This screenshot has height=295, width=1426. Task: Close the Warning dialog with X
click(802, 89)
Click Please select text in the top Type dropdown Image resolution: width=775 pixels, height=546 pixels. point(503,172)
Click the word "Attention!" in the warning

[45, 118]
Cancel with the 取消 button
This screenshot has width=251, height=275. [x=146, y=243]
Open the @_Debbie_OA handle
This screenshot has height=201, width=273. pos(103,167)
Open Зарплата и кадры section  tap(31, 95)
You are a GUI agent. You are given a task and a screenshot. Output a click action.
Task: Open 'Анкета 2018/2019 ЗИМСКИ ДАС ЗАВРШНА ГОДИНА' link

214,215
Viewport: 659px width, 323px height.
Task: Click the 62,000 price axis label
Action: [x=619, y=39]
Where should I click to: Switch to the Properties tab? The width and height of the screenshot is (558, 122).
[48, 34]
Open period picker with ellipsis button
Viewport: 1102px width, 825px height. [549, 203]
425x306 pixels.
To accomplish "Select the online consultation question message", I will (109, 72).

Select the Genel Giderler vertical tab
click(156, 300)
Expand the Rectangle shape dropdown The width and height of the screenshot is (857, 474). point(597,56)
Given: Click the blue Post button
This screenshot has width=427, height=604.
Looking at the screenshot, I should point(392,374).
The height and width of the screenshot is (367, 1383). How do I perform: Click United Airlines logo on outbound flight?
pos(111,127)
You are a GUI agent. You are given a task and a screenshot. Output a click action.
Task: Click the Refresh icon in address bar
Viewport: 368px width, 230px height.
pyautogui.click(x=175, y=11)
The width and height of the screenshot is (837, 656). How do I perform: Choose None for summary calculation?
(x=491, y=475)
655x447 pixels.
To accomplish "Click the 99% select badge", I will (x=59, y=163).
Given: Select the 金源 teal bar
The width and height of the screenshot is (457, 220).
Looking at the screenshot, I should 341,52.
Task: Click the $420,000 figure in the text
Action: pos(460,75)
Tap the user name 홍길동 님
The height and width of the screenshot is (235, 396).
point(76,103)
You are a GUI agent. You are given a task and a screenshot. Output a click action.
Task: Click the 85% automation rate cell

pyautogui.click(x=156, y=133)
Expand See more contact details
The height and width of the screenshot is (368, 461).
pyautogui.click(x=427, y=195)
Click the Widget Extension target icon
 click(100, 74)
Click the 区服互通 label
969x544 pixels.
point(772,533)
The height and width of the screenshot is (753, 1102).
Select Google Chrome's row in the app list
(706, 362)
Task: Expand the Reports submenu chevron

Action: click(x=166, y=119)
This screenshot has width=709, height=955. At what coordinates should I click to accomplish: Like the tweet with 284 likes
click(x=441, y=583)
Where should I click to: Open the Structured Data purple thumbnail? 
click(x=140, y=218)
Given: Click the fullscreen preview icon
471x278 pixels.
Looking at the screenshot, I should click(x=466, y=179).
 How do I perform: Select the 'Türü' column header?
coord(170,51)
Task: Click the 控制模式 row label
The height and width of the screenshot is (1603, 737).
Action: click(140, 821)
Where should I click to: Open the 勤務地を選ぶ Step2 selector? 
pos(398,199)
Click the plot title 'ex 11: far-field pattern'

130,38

- - -

Aim of the exercise – Please tally the lines above that include the word "dropdown" and answer with the number by itself.

Answer to the problem – 2